Heartbeat interfaces

Fortinet suggests the following practices related to heartbeat interfaces:

Do not use a FortiGate switch port for the HA heartbeat traffic. This configuration is not supported.

For clusters of two FortiGate units, as much as possible, heartbeat interfaces should be directly connected using patch cables (without involving other network equipment such as switches). If switches have to be used they should not be used for other network traffic that could flood the switches and cause heartbeat delays.
If you cannot use a dedicated switch, the use of a dedicated VLAN can help limit the broadcast domain to protect the heartbeat traffic and the bandwidth it creates.
For clusters of three or four FortiGate units, use switches to connect heartbeat interfaces. The corresponding heartbeat interface of each FortiGate unit in the cluster must be connected to the same switch. For improved redundancy use a different switch for each heartbeat interface. In that way if the switch connecting one of the heartbeat interfaces fails or is unplugged, heartbeat traffic can continue on the other heartbeat interfaces and switch.
Isolate heartbeat interfaces from user networks. Heartbeat packets contain sensitive cluster configuration information and can consume a considerable amount of network bandwidth. If the cluster consists of two FortiGate units, connect the heartbeat interfaces directly using a crossover cable or a regular Ethernet cable. For clusters with more than two units, connect heartbeat interfaces to a separate switch that is not connected to any network.
If heartbeat traffic cannot be isolated from user networks, enable heartbeat message encryption and authentication to protect cluster information. See Enabling or disabling HA heartbeat encryption and authentication.
Configure and connect redundant heartbeat interfaces so that if one heartbeat interface fails or becomes disconnected, HA heartbeat traffic can continue to be transmitted using the backup heartbeat interface. If heartbeat communication fails, all cluster members will think they are the primary unit resulting in multiple devices on the network with the same IP addresses and MAC addresses (condition referred to as Split Brain) and communication will be disrupted until heartbeat communication can be reestablished.
Do not monitor dedicated heartbeat interfaces; monitor those interfaces whose failure should trigger a device failover.
Where possible at least one heartbeat interface should not be connected to an NPx processor to avoid NPx-related problems from affecting heartbeat traffic.

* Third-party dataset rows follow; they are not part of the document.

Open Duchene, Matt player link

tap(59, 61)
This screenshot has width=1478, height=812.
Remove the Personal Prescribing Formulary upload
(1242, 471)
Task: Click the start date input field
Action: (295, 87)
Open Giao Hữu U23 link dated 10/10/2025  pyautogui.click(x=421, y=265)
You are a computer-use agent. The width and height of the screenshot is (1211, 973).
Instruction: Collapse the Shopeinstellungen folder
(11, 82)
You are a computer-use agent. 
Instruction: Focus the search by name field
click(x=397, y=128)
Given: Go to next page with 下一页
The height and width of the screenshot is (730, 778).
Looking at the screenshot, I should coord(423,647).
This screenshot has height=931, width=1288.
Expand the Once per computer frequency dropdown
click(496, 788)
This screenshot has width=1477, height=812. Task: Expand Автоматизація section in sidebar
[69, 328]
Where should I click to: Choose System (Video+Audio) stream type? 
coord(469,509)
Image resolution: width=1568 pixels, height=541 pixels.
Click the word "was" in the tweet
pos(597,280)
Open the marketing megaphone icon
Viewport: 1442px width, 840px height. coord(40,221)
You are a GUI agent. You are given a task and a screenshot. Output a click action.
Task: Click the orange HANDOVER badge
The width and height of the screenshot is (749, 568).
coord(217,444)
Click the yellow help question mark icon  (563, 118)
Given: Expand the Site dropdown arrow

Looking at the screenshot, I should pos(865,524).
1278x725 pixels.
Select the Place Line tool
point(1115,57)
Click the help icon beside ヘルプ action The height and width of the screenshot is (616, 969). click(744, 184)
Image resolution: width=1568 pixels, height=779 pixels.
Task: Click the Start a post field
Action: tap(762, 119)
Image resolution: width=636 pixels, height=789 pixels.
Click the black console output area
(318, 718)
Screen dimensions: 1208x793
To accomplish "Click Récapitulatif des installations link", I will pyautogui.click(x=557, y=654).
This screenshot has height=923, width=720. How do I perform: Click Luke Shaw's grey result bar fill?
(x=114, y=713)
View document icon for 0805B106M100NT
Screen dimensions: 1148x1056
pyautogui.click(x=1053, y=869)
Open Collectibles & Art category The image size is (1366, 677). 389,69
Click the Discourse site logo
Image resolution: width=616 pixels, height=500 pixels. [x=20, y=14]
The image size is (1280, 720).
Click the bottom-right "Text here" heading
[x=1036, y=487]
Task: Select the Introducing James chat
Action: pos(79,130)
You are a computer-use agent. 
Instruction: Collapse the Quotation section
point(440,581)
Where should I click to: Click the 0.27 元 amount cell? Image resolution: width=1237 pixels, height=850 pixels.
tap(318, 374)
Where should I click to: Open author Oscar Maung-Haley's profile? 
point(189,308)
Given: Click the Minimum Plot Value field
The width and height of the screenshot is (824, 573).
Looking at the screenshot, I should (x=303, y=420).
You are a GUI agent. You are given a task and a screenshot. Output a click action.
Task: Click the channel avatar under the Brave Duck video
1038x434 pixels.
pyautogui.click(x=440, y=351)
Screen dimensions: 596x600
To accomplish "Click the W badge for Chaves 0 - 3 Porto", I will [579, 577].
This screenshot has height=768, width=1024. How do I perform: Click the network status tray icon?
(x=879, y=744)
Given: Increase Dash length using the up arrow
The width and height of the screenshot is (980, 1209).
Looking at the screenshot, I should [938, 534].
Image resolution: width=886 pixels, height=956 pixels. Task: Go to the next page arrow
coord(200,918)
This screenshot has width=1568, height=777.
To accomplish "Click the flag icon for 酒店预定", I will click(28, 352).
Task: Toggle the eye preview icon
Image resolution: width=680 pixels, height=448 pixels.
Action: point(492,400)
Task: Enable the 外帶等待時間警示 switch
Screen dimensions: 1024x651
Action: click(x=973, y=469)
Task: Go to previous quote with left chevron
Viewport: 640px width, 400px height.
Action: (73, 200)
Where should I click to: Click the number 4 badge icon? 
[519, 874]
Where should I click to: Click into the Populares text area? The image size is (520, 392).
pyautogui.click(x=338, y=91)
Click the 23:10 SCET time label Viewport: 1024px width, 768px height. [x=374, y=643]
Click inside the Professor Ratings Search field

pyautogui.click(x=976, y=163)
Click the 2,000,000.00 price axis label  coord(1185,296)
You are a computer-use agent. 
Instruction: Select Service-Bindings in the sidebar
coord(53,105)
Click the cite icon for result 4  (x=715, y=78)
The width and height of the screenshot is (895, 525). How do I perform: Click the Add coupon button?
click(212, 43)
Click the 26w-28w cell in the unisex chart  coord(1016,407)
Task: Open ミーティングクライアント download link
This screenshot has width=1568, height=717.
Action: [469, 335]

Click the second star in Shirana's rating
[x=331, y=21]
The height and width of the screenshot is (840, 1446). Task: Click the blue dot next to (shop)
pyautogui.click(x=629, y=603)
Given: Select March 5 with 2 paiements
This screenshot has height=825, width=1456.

Interface monitoring (port monitoring)

Fortinet suggests the following practices related to interface monitoring (also called port monitoring):

Wait until a cluster is up and running and all interfaces are connected before enabling interface monitoring. A monitored interface can easily become disconnected during initial setup and cause failovers to occur before the cluster is fully configured and tested.
Monitor interfaces connected to networks that process high priority traffic so that the cluster maintains connections to these networks if a failure occurs.
Avoid configuring interface monitoring for all interfaces.
Supplement interface monitoring with remote link failover. Configure remote link failover to maintain packet flow if a link not directly connected to a cluster unit (for example, between a switch connected to a cluster interface and the network) fails. See Remote link failover.